**Set task:** In the records, update the lines starting at the one containing "Where should I" and ending at the one containing "point(830,342)": replace "quantity" with "count" and leave everything else unchanged. Give only those lines.

**Record list:**
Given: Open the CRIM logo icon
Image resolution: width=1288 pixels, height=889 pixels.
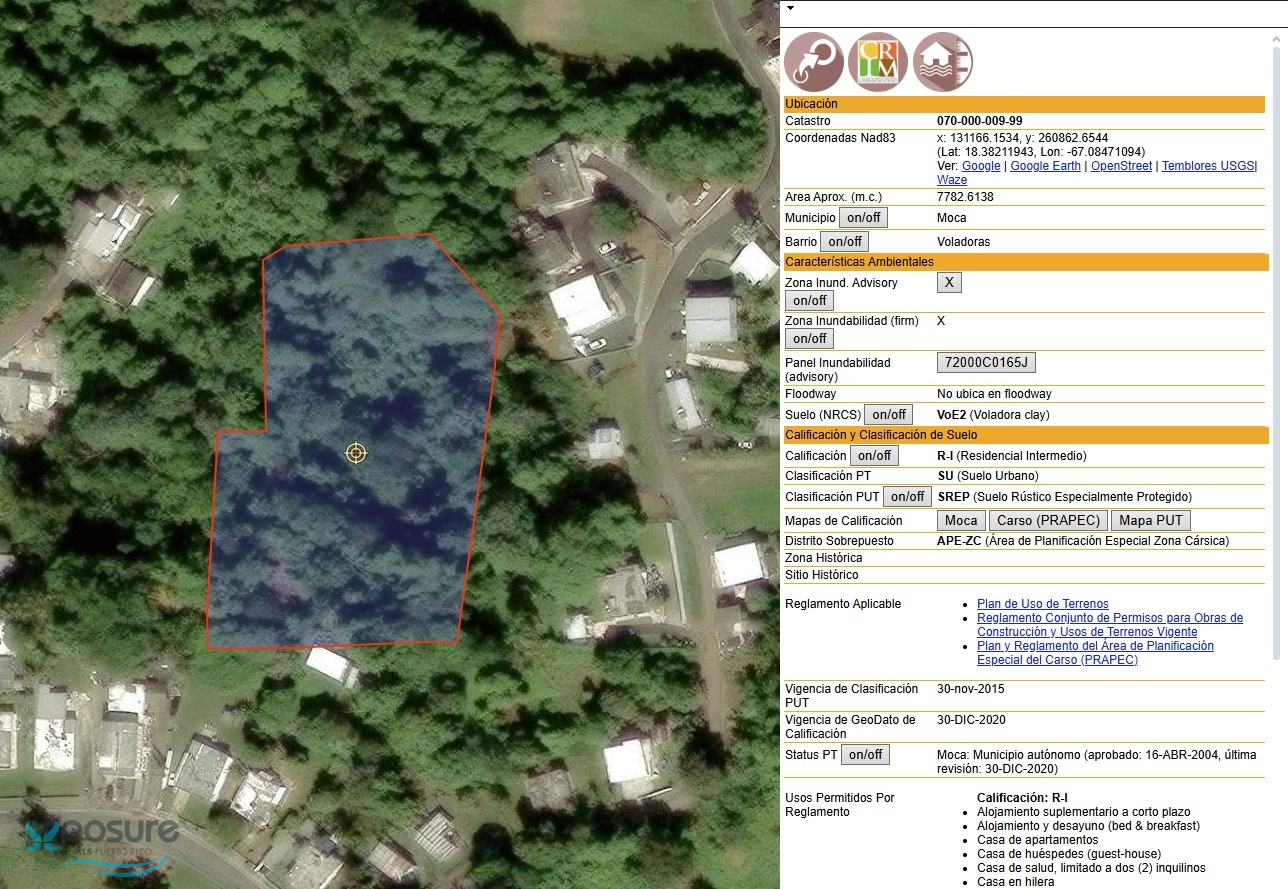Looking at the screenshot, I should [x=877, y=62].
---
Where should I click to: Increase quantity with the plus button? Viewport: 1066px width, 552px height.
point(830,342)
* * *
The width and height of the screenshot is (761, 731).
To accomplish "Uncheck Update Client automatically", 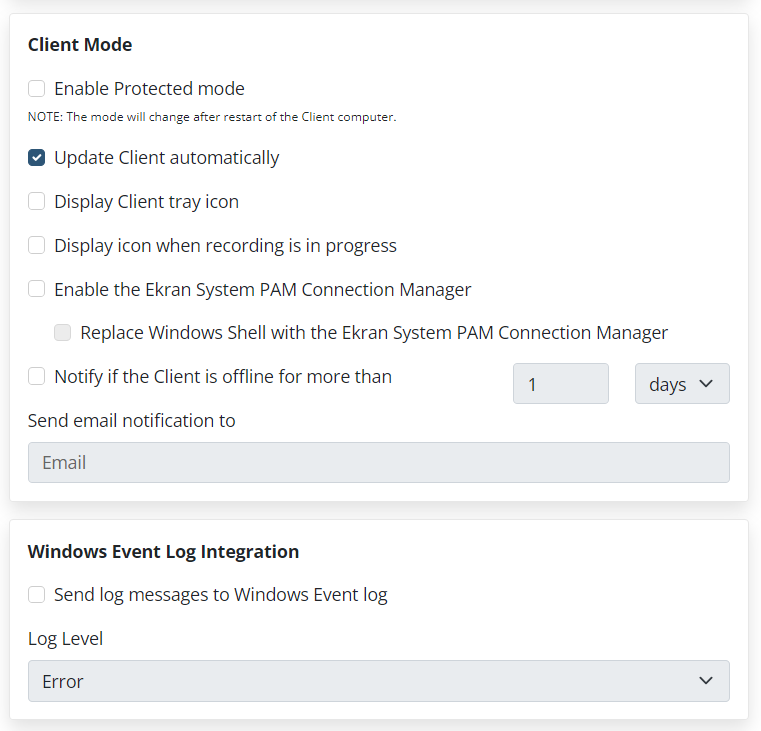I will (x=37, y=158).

**Result:**
Where should I click to: Increase count with the plus button? Viewport: 1066px width, 552px height.
point(830,342)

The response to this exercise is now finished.